朝 asa—morning

Every morning I get up at six and take the dogs for a walk in the park.

Almost everywhere, dogs have to be kept on the lead. Dogs in Japan rarely if ever get a chance to run freely. Which is sad. But there is this place that I call the “future park” – it’s a newly-developed extension of the big park, and there are no signs (yet) about dogs and leads… So we go there and the dogs can have a run.

On the way back through the main park, with the dogs on the lead, I see the old people playing “gateball” (it looks like croquet). It’s amazing, they are out there every single morning at 6.
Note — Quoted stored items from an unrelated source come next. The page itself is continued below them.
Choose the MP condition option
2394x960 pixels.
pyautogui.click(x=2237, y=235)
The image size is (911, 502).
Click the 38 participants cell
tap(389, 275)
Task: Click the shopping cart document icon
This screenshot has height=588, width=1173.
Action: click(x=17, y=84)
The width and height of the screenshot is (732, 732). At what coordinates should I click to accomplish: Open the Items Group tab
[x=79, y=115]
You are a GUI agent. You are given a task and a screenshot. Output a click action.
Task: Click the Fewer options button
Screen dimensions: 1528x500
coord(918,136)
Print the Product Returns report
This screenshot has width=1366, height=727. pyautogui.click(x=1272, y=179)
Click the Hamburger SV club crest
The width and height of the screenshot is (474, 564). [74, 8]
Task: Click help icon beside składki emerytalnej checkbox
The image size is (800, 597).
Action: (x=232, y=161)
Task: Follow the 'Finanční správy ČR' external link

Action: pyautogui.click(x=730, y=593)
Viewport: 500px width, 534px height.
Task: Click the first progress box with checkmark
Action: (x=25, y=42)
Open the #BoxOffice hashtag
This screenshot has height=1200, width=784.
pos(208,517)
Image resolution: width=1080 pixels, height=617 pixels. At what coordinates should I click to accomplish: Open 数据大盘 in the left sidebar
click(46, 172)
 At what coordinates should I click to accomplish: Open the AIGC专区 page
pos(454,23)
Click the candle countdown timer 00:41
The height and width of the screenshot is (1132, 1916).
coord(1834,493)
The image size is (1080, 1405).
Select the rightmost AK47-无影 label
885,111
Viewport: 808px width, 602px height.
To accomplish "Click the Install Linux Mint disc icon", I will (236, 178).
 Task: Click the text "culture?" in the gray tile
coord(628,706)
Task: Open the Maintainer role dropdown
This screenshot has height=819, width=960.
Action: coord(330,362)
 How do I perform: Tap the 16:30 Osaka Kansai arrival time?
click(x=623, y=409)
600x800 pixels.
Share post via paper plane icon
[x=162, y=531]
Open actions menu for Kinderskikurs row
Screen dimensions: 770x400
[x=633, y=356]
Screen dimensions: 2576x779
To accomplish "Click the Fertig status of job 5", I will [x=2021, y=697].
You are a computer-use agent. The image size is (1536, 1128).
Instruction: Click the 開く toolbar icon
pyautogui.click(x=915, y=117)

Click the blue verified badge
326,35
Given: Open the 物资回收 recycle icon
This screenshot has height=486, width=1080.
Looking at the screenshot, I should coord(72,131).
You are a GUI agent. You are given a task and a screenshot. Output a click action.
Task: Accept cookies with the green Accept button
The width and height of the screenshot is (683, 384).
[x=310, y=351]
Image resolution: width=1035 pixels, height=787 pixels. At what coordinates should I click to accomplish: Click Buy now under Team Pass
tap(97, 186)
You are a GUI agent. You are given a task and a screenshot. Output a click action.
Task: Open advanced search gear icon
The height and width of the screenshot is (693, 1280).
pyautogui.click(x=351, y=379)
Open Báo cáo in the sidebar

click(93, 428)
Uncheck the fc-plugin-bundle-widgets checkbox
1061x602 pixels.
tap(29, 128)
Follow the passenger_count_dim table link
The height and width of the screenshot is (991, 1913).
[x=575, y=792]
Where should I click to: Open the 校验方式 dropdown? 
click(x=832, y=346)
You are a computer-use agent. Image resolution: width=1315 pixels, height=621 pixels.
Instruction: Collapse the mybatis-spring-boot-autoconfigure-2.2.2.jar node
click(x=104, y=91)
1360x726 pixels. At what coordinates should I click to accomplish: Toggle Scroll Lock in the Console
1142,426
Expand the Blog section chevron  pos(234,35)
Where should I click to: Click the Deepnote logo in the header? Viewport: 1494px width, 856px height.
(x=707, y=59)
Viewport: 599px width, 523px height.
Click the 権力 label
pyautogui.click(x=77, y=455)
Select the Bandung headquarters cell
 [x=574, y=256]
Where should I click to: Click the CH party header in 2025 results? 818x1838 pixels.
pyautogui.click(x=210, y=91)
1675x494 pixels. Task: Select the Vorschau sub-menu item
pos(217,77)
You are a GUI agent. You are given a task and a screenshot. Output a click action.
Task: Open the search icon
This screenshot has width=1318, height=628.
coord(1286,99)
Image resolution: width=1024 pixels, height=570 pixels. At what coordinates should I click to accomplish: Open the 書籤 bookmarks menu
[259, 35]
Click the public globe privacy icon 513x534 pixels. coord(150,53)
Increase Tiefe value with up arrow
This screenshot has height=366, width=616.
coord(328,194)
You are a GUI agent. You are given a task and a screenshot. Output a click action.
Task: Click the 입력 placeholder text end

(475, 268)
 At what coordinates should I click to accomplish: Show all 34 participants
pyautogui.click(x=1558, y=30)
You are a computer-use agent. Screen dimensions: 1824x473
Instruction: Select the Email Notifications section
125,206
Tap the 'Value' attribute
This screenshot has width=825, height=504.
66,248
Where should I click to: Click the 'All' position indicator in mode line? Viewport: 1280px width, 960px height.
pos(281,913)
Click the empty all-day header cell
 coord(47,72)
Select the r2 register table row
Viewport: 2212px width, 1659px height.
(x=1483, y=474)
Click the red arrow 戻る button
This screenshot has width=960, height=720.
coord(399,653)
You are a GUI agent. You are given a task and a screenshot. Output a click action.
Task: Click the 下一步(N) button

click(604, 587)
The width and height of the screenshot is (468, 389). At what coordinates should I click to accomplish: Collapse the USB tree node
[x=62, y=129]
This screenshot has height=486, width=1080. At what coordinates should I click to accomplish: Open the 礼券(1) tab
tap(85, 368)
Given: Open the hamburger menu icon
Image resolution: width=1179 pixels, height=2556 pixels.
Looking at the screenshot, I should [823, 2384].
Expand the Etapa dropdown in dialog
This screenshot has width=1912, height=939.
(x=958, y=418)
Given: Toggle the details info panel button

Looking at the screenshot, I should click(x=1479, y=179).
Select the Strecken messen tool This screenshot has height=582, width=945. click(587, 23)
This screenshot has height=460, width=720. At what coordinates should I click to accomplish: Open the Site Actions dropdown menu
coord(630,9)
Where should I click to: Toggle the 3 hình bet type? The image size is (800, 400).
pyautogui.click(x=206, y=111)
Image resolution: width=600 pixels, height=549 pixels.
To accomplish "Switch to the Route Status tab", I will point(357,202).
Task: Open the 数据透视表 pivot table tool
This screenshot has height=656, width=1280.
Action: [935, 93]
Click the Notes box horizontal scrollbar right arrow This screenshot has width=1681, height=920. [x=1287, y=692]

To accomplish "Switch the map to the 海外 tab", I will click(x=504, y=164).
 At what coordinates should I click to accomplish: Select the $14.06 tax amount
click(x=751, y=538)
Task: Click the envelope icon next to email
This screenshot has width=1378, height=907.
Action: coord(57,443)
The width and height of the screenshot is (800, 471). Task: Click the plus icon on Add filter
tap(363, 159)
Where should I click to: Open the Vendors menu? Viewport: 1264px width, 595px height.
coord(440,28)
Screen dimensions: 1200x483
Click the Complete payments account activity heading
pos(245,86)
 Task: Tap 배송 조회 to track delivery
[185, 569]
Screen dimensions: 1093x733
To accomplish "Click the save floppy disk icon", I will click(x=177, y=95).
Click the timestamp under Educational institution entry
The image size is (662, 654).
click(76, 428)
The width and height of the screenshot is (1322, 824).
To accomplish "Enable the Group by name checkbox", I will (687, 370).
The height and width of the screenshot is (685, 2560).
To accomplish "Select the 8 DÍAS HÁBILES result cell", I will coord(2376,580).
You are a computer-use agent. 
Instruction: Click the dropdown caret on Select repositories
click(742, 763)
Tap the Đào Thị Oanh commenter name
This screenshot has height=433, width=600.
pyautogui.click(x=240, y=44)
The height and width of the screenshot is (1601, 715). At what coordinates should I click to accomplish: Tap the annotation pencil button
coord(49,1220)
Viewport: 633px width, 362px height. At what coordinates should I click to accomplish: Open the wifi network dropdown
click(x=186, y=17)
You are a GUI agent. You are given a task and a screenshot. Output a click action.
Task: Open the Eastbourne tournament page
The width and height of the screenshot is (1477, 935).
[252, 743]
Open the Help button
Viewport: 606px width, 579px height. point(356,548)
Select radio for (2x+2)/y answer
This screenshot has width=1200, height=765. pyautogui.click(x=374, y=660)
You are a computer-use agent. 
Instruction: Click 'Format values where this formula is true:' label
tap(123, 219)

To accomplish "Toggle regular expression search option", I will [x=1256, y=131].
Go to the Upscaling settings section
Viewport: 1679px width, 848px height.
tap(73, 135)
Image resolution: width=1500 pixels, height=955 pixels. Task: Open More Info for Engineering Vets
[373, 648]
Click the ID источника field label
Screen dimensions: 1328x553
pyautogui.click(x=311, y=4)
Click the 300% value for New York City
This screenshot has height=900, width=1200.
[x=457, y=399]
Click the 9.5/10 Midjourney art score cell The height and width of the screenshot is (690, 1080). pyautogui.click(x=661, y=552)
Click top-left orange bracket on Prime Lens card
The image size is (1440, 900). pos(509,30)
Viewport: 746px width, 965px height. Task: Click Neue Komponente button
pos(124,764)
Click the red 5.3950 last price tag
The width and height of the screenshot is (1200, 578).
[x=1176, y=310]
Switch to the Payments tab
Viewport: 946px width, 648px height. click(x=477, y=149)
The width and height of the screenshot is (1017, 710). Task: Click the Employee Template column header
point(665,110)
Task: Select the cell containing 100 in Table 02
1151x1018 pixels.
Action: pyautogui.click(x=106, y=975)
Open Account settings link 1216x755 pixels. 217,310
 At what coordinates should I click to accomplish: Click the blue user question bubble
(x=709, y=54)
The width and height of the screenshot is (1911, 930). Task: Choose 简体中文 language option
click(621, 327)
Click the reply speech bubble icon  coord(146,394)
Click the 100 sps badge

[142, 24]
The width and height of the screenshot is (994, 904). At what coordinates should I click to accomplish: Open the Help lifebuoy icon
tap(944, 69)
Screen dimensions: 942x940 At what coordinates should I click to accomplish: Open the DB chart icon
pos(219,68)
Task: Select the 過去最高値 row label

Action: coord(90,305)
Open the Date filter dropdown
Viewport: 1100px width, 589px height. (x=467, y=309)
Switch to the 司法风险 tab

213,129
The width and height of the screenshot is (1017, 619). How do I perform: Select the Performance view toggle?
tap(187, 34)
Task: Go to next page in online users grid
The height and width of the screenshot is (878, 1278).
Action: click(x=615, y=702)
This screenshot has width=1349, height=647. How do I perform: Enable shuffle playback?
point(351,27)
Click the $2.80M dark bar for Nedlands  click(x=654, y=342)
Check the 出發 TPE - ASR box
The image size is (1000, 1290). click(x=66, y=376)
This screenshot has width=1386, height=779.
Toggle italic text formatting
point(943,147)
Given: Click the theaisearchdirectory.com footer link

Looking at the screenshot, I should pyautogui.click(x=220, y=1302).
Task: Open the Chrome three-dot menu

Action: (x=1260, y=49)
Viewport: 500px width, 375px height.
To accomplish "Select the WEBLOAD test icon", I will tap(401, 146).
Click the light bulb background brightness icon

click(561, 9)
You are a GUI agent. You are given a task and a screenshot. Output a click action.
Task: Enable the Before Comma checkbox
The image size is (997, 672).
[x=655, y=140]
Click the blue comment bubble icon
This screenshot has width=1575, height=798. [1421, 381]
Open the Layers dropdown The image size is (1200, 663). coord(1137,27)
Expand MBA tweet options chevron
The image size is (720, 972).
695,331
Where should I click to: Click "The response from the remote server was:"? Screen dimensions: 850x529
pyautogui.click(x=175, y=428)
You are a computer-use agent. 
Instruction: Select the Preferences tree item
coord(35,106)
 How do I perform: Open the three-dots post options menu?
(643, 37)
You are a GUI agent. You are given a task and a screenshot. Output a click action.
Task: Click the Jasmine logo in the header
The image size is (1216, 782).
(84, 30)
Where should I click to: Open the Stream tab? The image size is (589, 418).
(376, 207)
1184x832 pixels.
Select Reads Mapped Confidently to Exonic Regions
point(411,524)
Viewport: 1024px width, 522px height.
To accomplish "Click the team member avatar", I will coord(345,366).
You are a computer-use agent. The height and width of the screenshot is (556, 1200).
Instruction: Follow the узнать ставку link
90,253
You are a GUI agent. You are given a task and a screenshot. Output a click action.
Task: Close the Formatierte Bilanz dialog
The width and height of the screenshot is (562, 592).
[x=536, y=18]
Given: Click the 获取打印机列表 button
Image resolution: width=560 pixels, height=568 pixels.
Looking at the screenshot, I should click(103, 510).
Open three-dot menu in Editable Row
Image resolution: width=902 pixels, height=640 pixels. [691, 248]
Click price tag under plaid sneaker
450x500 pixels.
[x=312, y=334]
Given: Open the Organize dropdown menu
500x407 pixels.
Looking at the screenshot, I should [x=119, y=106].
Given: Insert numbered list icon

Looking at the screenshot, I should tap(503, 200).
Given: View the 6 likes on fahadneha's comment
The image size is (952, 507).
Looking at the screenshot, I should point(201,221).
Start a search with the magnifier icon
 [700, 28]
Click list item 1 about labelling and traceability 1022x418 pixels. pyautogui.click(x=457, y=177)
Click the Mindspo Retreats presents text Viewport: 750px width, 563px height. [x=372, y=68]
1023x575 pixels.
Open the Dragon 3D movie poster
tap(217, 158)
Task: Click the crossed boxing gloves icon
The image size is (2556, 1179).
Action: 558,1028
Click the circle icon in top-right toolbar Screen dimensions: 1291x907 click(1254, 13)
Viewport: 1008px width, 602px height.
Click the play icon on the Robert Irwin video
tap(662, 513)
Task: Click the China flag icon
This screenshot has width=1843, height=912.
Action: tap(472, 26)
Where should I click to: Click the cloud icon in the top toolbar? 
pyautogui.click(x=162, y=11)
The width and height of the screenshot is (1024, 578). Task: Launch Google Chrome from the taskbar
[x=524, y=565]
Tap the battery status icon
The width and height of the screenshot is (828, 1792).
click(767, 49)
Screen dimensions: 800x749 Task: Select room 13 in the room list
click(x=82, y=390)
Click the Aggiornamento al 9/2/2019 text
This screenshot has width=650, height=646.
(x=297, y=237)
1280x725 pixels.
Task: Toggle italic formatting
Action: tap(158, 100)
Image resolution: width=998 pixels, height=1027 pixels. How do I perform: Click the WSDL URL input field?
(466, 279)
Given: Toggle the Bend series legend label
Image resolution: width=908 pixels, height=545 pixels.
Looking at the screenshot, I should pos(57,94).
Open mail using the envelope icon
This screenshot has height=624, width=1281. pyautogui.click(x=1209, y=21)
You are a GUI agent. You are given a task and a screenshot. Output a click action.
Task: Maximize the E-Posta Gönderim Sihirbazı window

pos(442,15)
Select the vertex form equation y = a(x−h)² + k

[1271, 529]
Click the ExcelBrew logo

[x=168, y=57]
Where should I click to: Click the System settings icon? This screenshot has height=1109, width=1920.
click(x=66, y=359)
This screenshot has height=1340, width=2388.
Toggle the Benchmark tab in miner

We come home at around 6:40 and I have a wash and get dressed for work. No tie, because of Coolbiz. Breakfast is oats or granola and a cup of tea, maybe some toast, and then it’s time to leave for work. The dogs and Yuko come to the screen door to see me off.

My route to the station takes between 10 and 15 minutes, bringing me around the edge of the park, then along a footpath lined with zelkova trees.

I usually arrive at the subway station at about 7:55 or 8 and swipe my ticket.

I’m not in a rush – there are trains every couple of minutes so even if I hear a train arriving I don’t bother to run.

Even though it’s only the second station on the line, all the seats are already taken, so it’s standing room only.

But despite the well-known impression of Japanese public transport, it’s not actually that crowded. In Dublin, on the Luas, everyone is pressed tightly together. On the subway in Osaka, there is normally room to stand without touching anyone else.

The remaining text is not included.